We have an application that we want to improve by providing the users with a way to create events. Users should be able to create an event, invite people, and receive an RSVP. Provide an ERD showing the new database tables/fields necessary to implement this feature. Then, briefly describe how your model handles recurring events including the positives and negatives of your approach.
I designed this ERD with the following priorities in mind: performance, feature-richness, and simplicity (in that order).
I did not attempt to come up with every possible field for each table, but focused on the fields defining the relationships between the tables and the fields relevant to defining recurring events.
My goals for the system:
- Speed. The data is structured so reads are fast and require little manipulation. Any heavy work to be done on write.
- Allow for recurring events to be defined by 'every x days' type rules and 'every 10th day of the month in March that is in the 2nd week and also a Tuesday' type rules.
- Allow for editing of recurring events to change the details about the event (name/location/description) or list of invitees, and to have that edit be able to be applied to every future event or a single instance of the event.
Some assumptions I made:
- Users are able to invite other users. (Invites could be extended to non-users with no major change. Including a more robust per-user address book would be more complex.)

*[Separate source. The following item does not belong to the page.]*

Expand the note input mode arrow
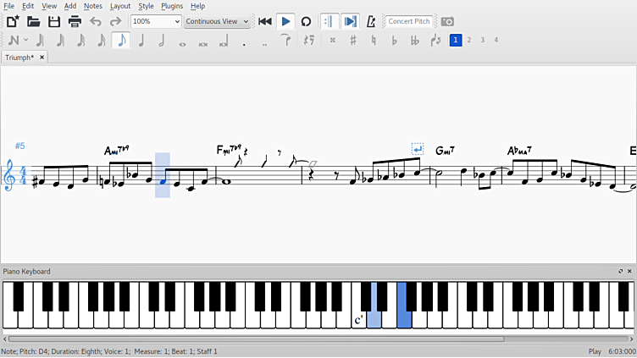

- All users have permission to create events and invite other users to their events. A tiered permission system (admin, moderator, user) was not considered.
- Time zone issues aren't considered. Time fields use seconds since Unix epoch and duration fields use seconds to keep the math simple. Julian/Mayan/Time Cube calendars not supported.
Single events are straightforward. Insert into Single_Event and Single_Invite and wait for the RSVPs to roll in.
For recurring events, the main points are the separation of single/recurring events and a recurring event being able to have multiple event schedules.
Insert the recurring event and invite data like a single event, then define the recurring condition with one or more rows in Event_Schedule. Want to have a meeting every 3 days in the morning and also every Friday at lunch? We can do that. Put in one row with repeat_start_time at 10AM and repeat_interval of 3 days. Put in another with repeat_start_time at noon and repeat_weekday set to Friday. Both refer back to the same recurring event.
Note: not evident from the ERD - the Event_Schedule table has a constraint on it restricting each row to having either a repeat_interval, or a repeat_month/day/week/weekday combo. An event may be scheduled with both types of rules simultaneously, but it would require separate rows.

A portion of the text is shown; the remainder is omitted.